Le premier, c'est d'offrir un texte coloré d'une individualité d'écriture, d'un « style » (aurait-on dit autrefois), d'un idiolecte propre à l'auteur (aurait-on dit naguère) ; appelons ce motif : poétique. Le deuxième, c'est d'éparpiller en poussière, au jour le jour, les traces d'une époque, toutes grandeurs mêlées, de l'information majeure au détail de mœurs ; n'ai-je pas un vif plaisir à lire dans le Journal de Tolstoï la vie d'un seigneur russe au XIXe siècle ? Appelons ce motif : historique. Le troisième, c'est de constituer l'auteur en objet de désir : d'un écrivain qui m'intéresse, je puis aimer connaître l'intimité, le monnayage quotidien de son temps, de ses goûts, de ses humeurs, de ses scrupules ; je puis même aller jusqu'à préférer sa personne à son oeuvre, me jeter avidement sur son Journal et délaisser ses livres. Je peux donc, me faisant l'auteur du plaisir que d'autres ont su me donner, essayer à mon tour de séduire, par ce tourniquet qui fait passer de l'écrivain à la personne, et vice versa ; ou, plus gravement, de prouver que « je vaux mieux que ce que j'écris » (dans mes livres) : l'écriture du Journal se dresse alors comme une force-plus (Nietzsche : Plus von Macht), dont on croit qu'elle va suppléer aux défaillances de la pleine écriture ; appelons ce motif : utopique, tant il est vrai qu'on ne vient jamais à bout de l'Imaginaire. Le quatrième motif est de constituer le Journal en atelier de phrases : non pas de « belles » phrases, mais de phrases justes ; affiner sans cesse la justesse de l'énonciation (et non de l'énoncé), selon un emportement et une application, une fidélité de dessein qui ressemble beaucoup à la passion : « Et mes reins exulteront quand tes lèvres exprimeront des choses justes » (Prov. 23,16). Appelons ce motif : amoureux (peut-être même : idolâtre ; j'idolâtre la Phrase).
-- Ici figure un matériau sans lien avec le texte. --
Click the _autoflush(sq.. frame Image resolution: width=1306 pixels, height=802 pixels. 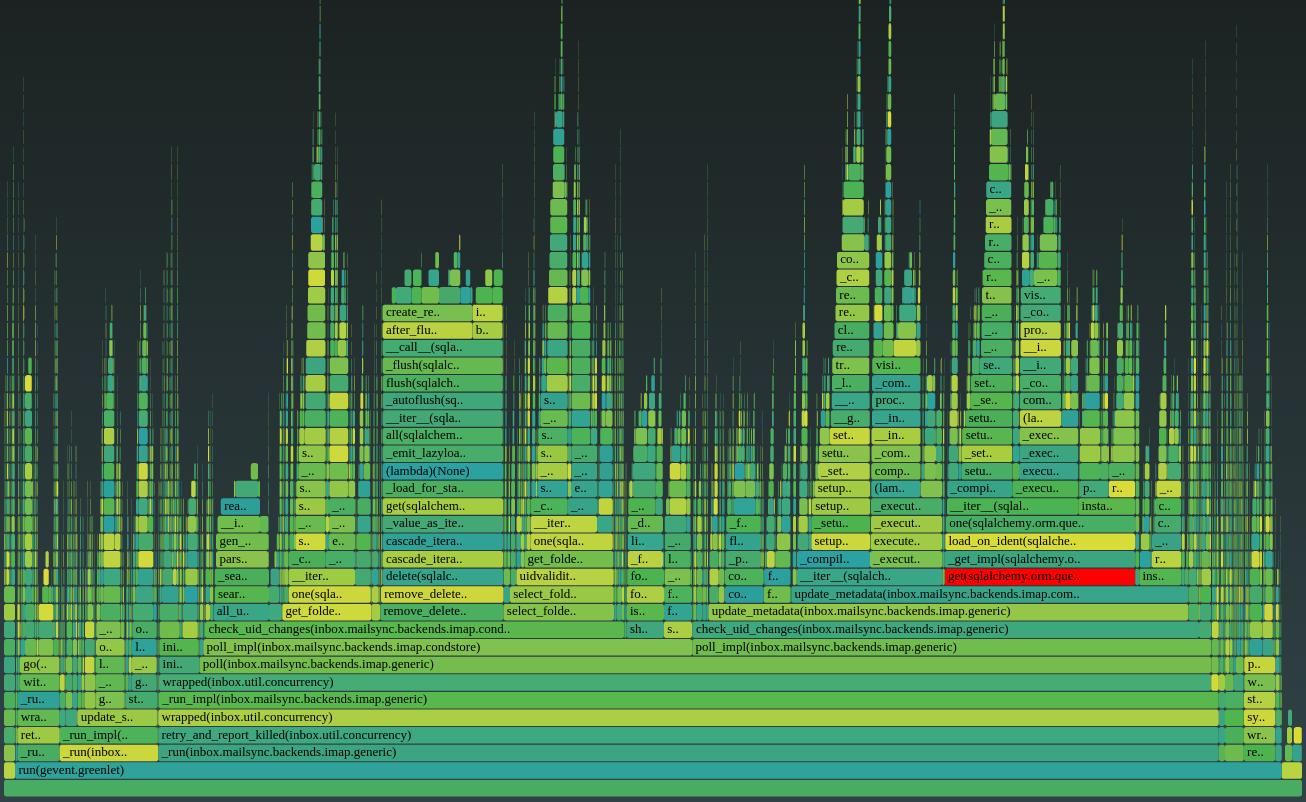443,400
Malgré mes piètres impressions, l'envie de tenir un journal est donc concevable. Je puis admettre qu'il est possible dans le cadre même du Journal de passer de ce qui m'apparaissait d'abord comme impropre à la littérature à une forme qui en rassemble les qualités : individuation, trace, séduction, fétichisme du langage.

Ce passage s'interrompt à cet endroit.